● Aim of the task: Rewrite the part of the material that opens with the line containing "Select 自动 mode radio button" and closes with the line containing "pos(133,379)", both of those lines included, shifting every coordinate in the answers by -116. Keep the requests as they are and leave out the pictures.

* start *

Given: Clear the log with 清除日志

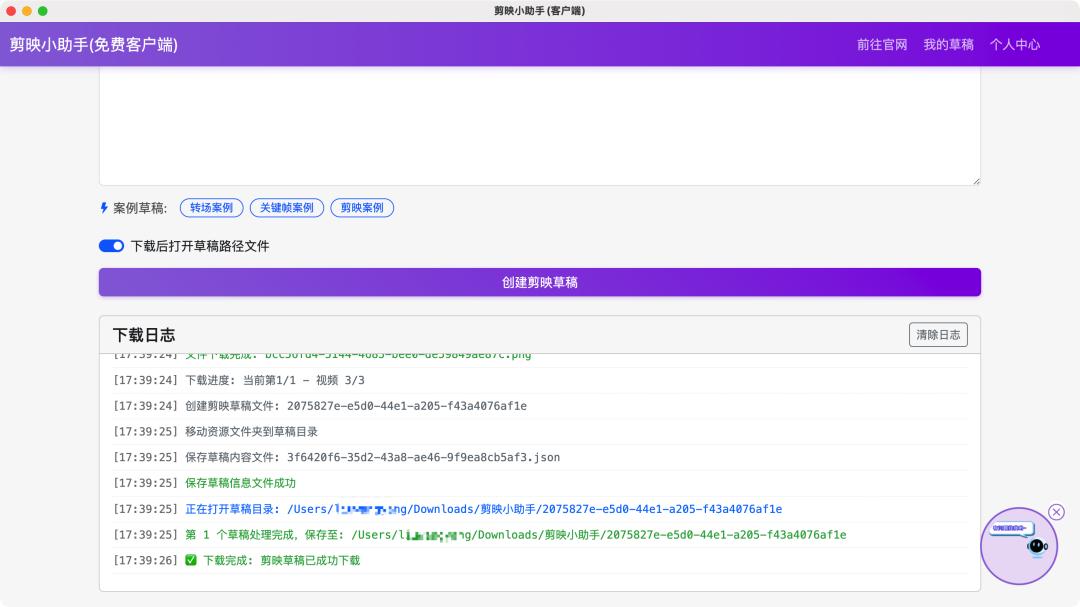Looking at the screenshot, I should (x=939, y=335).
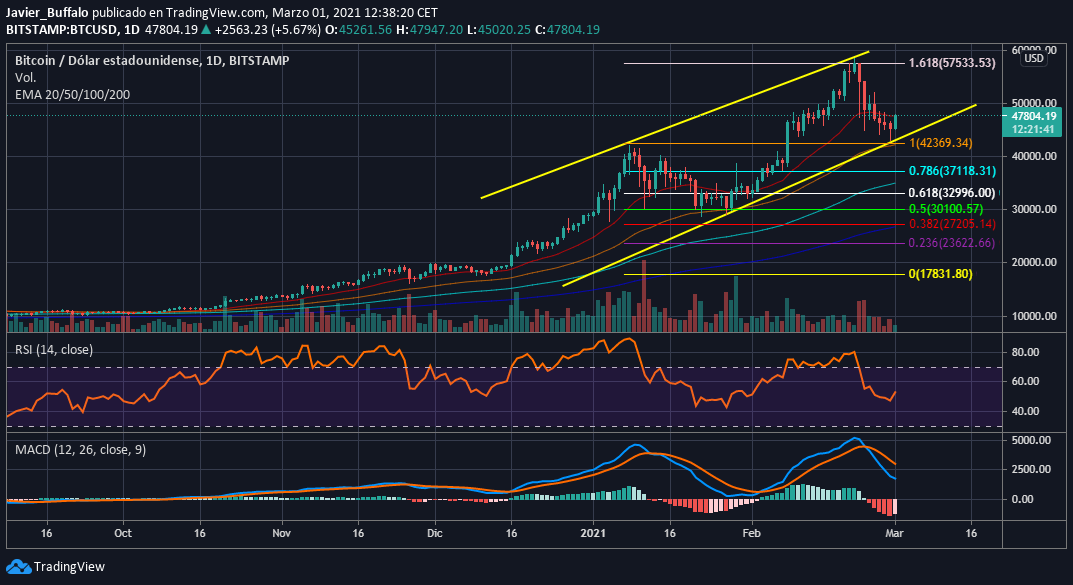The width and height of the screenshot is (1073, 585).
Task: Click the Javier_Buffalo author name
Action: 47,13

* end *
* start *

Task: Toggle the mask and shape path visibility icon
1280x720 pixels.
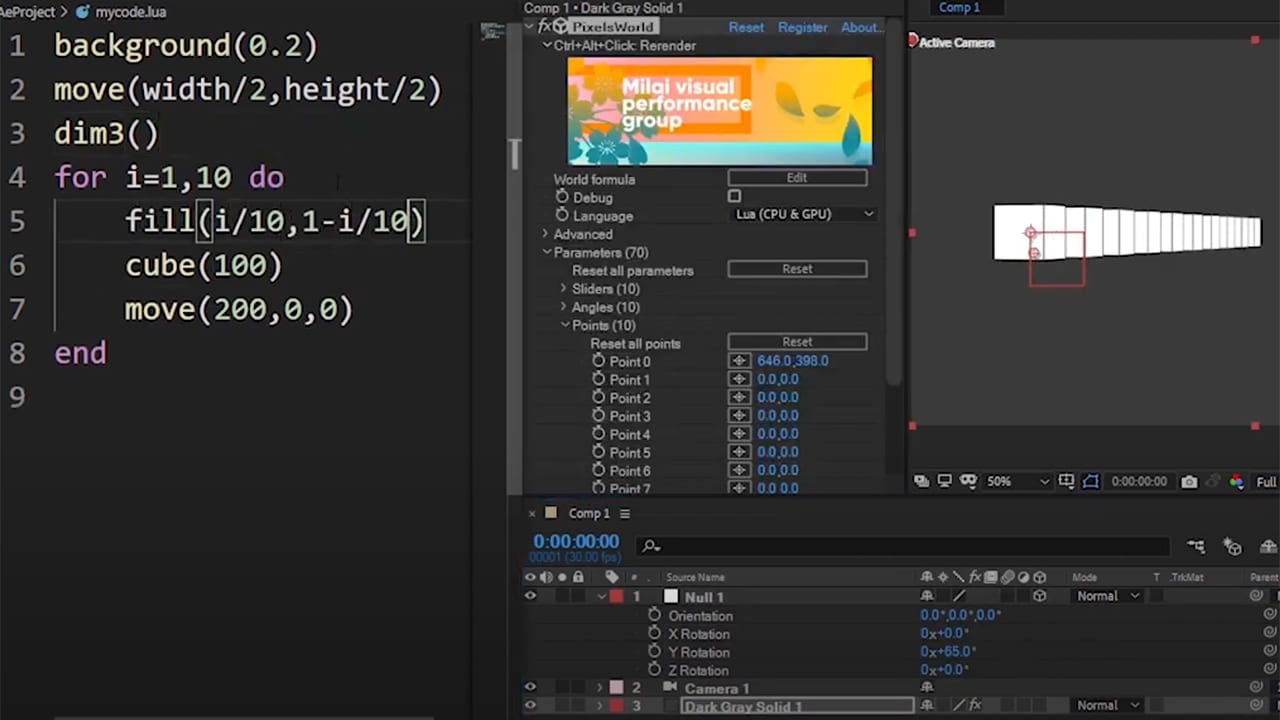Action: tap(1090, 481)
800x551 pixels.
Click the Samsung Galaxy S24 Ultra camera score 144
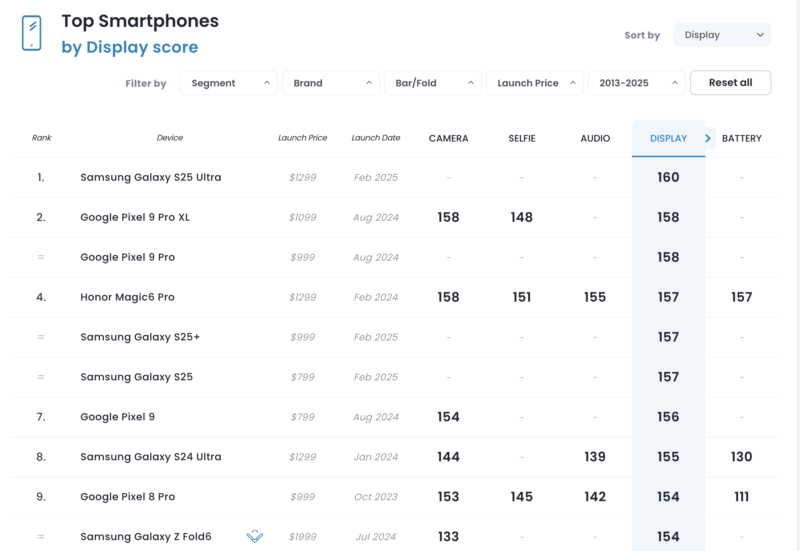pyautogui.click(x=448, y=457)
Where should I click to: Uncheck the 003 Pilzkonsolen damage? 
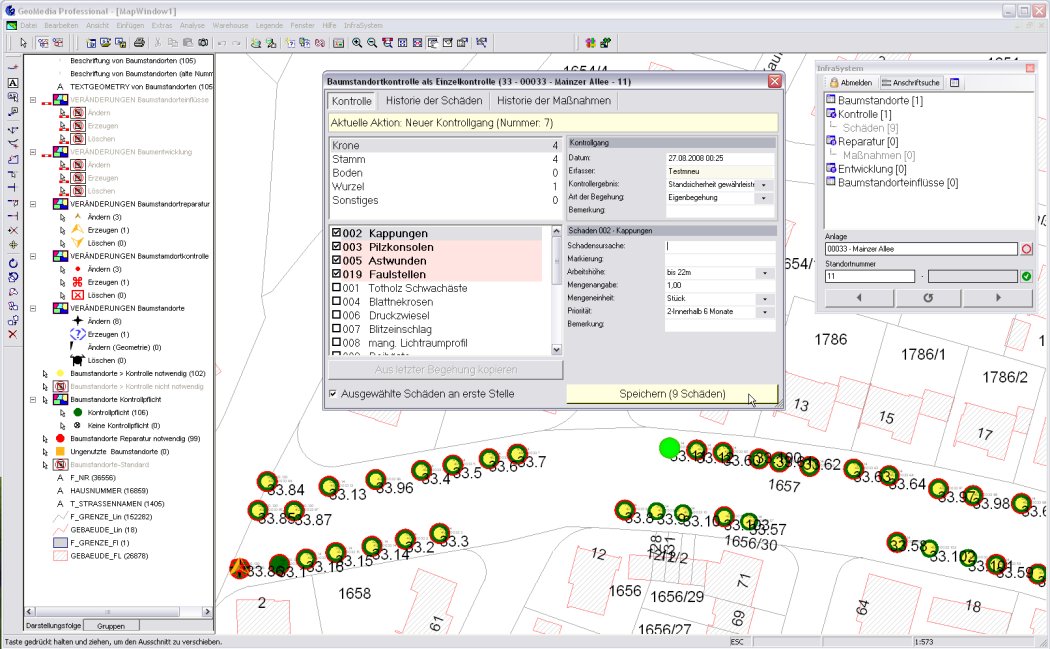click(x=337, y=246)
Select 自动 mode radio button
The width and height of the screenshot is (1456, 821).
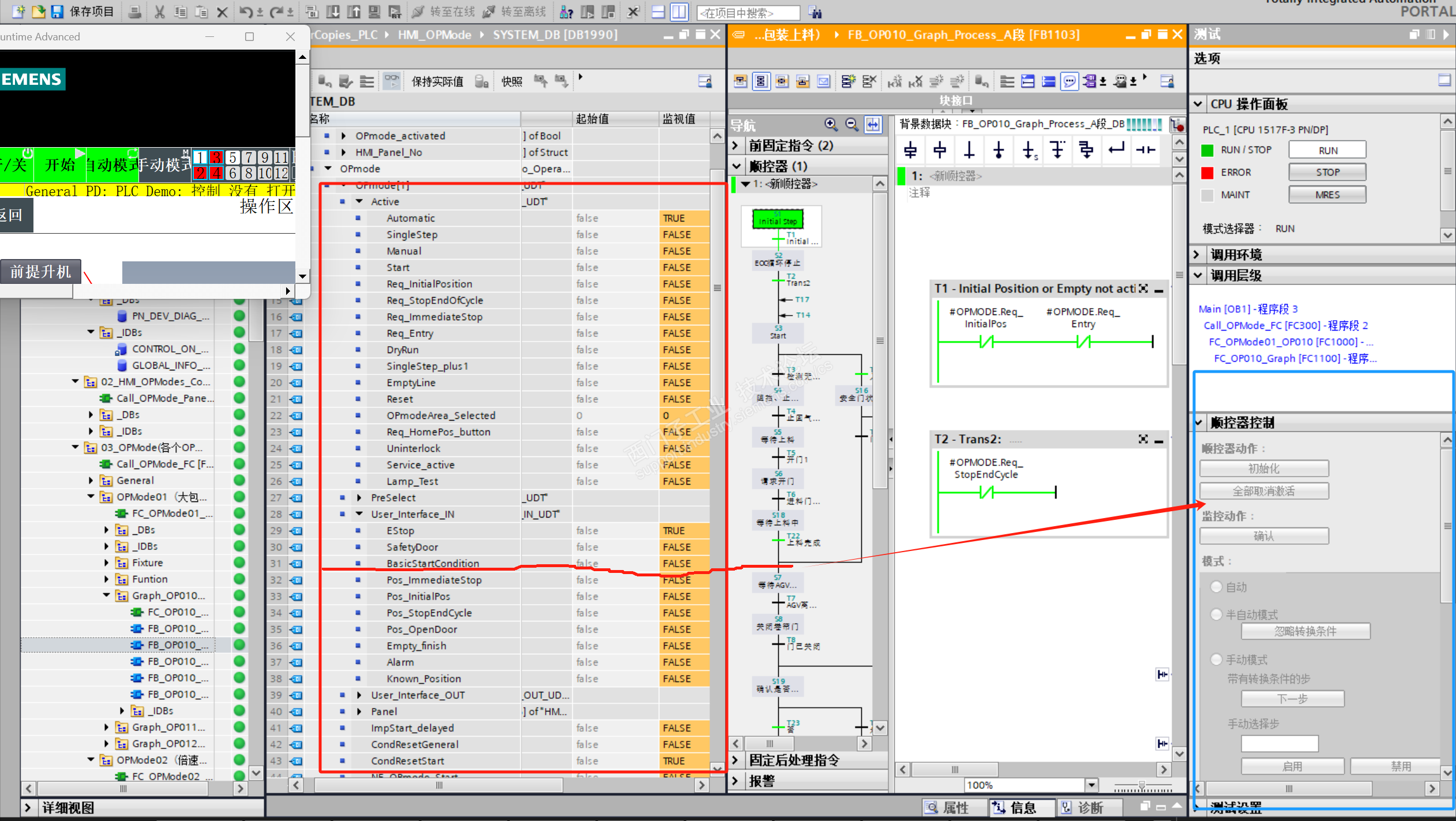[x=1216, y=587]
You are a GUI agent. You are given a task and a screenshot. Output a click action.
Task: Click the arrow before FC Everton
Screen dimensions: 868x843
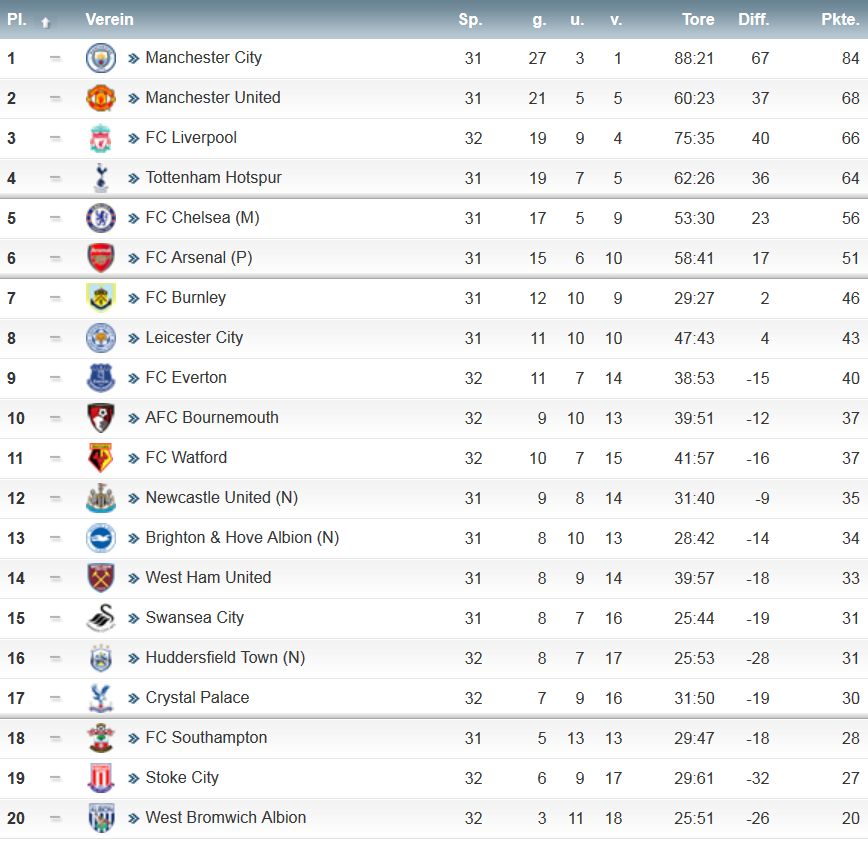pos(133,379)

* end *

● Answer to the task:
Select 自动 mode radio button
The width and height of the screenshot is (1456, 821).
[x=1100, y=471]
You are a GUI agent. You are given a task and a screenshot. Output a click action.
Task: Click the arrow before FC Everton
Screen dimensions: 868x843
pos(17,263)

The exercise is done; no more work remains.